__Texto de leitura__:
Juiz confesso. E ajuizado
Fonseca Neto*
Um juiz na ordem social fluente é
sujeito de sérias atribuições. E não é difícil supor que o é, idem, de diversas
tribulações. Porque este mundo velhaco, e nele o Piauí, tem muita treita e “nós
pelas costas” para destrinchar.
Pois agora está circulando em livro
as confissões de um juiz de nossas justiças, e pela matéria que traz, ficamos
sabendo de suas andanças, trinchados e sentenças.
Há muitos juízes que escrevem –aliás,
o rompante sentenciatório tem o rito escritural... Todavia, o confesso de que
se trata, cultiva o trato das letras porque sabe poetar e tem gosto em fazer as
leituras do mundo em fina prosa.
Refiro-me aqui à obra memorial
“Confissões de um juiz”, que um deles, Elmar Carvalho, compartilha com sua
gente, dizendo de sua vida, e das trilhas reais e imaginárias dos trânsitos de
sua pele, ofício e alma. Diz das sendas trilhadas e do que ficou às margens
desses caminhos enquanto recolhas proveitosas de sua faina, andante.
Quanto a mim, conhecido dele, de
décadas, que dizer das minhas próprias recolhas de leitor?
Digo que o livro vem caprichosamente
articulado numa parte central, da qual auferiu o título da obra, “Confissões de
um juiz”, seguida de outra, que chama de “Memórias afins”. E também as
“Memórias afetivas”, além da “Fotográfica”. Anexou depoimentos de amigos.
Nas “confissões”, propriamente,
apesar do frisson que sugere, é só o garoto campomaioral apresentando um
balanço de sua judicatura e das fruições que esse múnus de servir propiciou
pelas ambiências comarqueiras onde judicou. Sim, são confissões, confessáveis,
de um juiz, ajuizado. (Ele até confessou, no “cisco” da APL, que há confissão
de juiz, alhures, “sem juízo”...).
Carvalho é de Campo Maior e esta
póvoa das vazantes rasas habita sua alma; governa seus juizados. Viajam com ele
as curvas da serrania azulada que emoldura a paisagem dessa aldeia;serras cujas
erosões fazem dele, incontinuamente – fazem de mim também, – um cativo da
poética-eva. Com efeito vulcânico, essas impulsões em lavas, conduziram o juiz
a diversas comarcas do Piauí, inclusive à mãe de todas, da Mocha-Oeiras.
Piracuruca, Socorro (“minha mítica Macondo”), Inhuma, S. Pedro, Curimatá,
Ribeiro Gonçalves, Capitão de Campos, Regeneração.
Lugares de serviço público do juiz
Elmar, de todas elas, em vária medida, ele cativou os jurisdicionados, e por
eles foi cativado, porque na esfera da Justiça – a Repartição –, estava o
titular da magistratura, mas na cabeça e alma do juiz, movia-se uma fábrica de
sensações tendentes a capturar o entorno, holística e poeticamente, assim a
paisagem, gente na paisagem, passarada, brisas, chuvaradas.

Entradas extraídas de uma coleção
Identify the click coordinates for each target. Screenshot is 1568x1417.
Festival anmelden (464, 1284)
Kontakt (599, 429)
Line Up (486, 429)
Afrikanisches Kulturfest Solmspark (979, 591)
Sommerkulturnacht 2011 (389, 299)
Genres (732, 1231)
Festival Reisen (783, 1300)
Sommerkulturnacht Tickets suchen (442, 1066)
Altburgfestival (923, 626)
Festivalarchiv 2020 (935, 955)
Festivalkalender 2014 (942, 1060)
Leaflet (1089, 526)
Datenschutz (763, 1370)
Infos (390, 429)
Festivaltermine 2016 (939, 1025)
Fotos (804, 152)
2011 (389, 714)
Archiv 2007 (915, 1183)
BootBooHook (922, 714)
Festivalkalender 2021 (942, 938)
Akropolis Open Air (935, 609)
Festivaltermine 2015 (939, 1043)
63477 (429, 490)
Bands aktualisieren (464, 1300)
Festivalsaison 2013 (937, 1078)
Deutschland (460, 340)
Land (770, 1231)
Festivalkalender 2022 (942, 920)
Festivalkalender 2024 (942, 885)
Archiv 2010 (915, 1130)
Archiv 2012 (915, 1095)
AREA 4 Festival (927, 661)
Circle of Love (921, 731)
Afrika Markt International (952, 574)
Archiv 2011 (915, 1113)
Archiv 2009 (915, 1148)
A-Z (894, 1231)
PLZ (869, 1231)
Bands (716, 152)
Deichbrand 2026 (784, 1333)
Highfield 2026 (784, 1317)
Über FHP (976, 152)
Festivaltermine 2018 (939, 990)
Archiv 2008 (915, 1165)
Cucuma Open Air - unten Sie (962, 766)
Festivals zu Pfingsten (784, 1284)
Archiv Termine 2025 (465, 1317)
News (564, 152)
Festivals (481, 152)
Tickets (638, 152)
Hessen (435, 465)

__Instruções dos exercícios__:
1. Reescreva todo o trecho do texto de leitura que vai de "Carvalho é de" até "de Campos, Regeneração.", trocando "comarcas" por "localidades".
2. Responda com base no texto de leitura:
(a) Qual é o título da parte central do livro?
(b) De que cidade é Carvalho?
(c) Qual lugar ele chama de "minha mítica Macondo"?
Não é preciso consultar o material.

__Gabarito__:
1.
Carvalho é de Campo Maior e esta
póvoa das vazantes rasas habita sua alma; governa seus juizados. Viajam com ele
as curvas da serrania azulada que emoldura a paisagem dessa aldeia;serras cujas
erosões fazem dele, incontinuamente – fazem de mim também, – um cativo da
poética-eva. Com efeito vulcânico, essas impulsões em lavas, conduziram o juiz
a diversas localidades do Piauí, inclusive à mãe de todas, da Mocha-Oeiras.
Piracuruca, Socorro (“minha mítica Macondo”), Inhuma, S. Pedro, Curimatá,
Ribeiro Gonçalves, Capitão de Campos, Regeneração.

2.
(a) "Confissões de um juiz".
(b) Campo Maior.
(c) Socorro.